We started by showing each element could work on its own, because you need a device that works with good yield before you can integrate it with other devices. We wanted to build a platform that could support mixing and matching of the various components for different products. So we developed that capability over time with a lot of effort, significant expertise in the personnel, and a lot of investment, and I’m super proud of our team and what they’ve achieved. One of our integrated InP PIC products, the 200G distributed-feedback laser with Mach-Zehnder modulator got the Innovation Award at ECOC 2023.
We started to invest in SiPh design capability as far back as 2010. From the beginning, we had an outsourced fab strategy for SiPh because we are not a silicon manufacturing company. But of course, we had GaAs VCSELs and InP directly modulated lasers and photodetectors in house. For each product, we would compare SiPh to the other technologies before designing them. For a long time, we didn’t have SiPh in any of our production products, because the performance and economics of GaAs and InP worked for us. But we continued SiPh as a technology development effort and we had our first public demo at ECOC 2014. It was the industry’s first 50G NRZ end-to-end link based on SiPh (this was before the industry transitioned to 50G PAM-4).
Over time, as the transceivers started to need multiple channels, as parallel single-mode fibre applications emerged, and as we started working on the coherent optical transceivers, for some products, the economic calculation started to favour SiPh. So we are shipping products with SiPh in production. On that side we’re fabless, and we rely on the tier-one foundries for the SiPh manufacturing. Then we bring it in house for the assembly and integration into the module. So we have design capabilities in both areas, which gives us the freedom to choose the best technology for each application.
LAURA HISCOTT : How do you view the future of silicon and InP PICs?

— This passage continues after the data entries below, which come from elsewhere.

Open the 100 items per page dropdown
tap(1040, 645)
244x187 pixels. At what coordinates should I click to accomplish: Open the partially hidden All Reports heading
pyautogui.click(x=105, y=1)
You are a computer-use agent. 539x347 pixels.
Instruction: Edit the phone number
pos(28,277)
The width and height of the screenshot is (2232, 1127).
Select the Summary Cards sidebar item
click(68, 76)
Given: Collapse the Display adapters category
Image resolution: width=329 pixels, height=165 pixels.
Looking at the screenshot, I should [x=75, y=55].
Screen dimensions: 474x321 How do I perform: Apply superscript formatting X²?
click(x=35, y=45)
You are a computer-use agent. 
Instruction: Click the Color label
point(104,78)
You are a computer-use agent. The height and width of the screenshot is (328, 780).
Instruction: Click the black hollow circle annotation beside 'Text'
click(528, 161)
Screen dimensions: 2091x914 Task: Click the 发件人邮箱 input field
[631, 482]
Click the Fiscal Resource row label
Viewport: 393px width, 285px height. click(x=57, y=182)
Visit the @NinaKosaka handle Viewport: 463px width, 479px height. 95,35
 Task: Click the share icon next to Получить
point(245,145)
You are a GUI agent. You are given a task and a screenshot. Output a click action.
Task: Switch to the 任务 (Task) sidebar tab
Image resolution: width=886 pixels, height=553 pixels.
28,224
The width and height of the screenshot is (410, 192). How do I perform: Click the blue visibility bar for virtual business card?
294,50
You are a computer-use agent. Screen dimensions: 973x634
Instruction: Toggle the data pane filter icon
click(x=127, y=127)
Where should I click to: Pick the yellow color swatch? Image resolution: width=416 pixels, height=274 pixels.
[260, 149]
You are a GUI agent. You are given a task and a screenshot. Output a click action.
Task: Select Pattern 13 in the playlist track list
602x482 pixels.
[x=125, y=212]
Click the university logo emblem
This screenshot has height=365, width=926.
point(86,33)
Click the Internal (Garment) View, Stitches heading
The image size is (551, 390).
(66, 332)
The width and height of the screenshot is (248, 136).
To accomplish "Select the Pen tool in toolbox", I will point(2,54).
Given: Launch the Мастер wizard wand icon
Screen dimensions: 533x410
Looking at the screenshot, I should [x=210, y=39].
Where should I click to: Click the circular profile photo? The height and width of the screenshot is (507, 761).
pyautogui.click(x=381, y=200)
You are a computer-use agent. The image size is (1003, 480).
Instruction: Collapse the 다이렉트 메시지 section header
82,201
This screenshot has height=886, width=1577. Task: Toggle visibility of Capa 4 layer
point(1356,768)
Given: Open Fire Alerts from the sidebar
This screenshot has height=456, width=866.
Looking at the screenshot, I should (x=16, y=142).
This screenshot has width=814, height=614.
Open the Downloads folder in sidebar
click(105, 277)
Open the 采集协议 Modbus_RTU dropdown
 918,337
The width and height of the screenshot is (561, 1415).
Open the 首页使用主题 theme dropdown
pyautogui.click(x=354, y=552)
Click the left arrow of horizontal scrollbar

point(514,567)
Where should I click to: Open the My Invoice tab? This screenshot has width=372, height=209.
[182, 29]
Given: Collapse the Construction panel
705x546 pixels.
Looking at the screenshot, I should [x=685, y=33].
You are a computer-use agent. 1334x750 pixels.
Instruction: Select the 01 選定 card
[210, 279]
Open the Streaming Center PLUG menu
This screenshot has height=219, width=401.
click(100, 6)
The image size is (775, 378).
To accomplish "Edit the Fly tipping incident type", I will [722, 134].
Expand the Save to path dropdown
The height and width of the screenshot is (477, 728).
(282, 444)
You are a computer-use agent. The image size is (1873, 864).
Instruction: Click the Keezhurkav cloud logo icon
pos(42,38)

JULIE ENG: As we’ve discussed already, I think InP and SiPh PICs will continue to coexist, with each technology being used for the applications for which it’s best. As the industry transitions to higher and higher data-rate devices, with more channels and more complexity within each transceiver, I think the percentage of total transceivers using PICs, whether InP or SiPh, compared to discrete devices, will increase. Increasing data rate is getting tougher; 200G per lane is already really hard, and jumping to 400G per lane in optical is going to be that much harder. So what you see is people deploying many lanes. That is complicated, and PICs lend themselves to this, whether they’re InP, or SiPh. A higher level of integration is needed for the functionality to just physically fit inside the box.
I do think that the integration of III-V into the silicon foundries will continue to mature over time. And I would keep my eye on the researchers who are working to grow III-V directly on silicon. Today it’s a research effort, but 20 years ago having InP in a SiPh fab was a research effort. So these things get better and better over time until at some point they can be commercialised.
First demonstration of a 50G NRZ end-to-end link with silicon photonics demonstrated by Coherent (former Finisar) at ECOC 2014.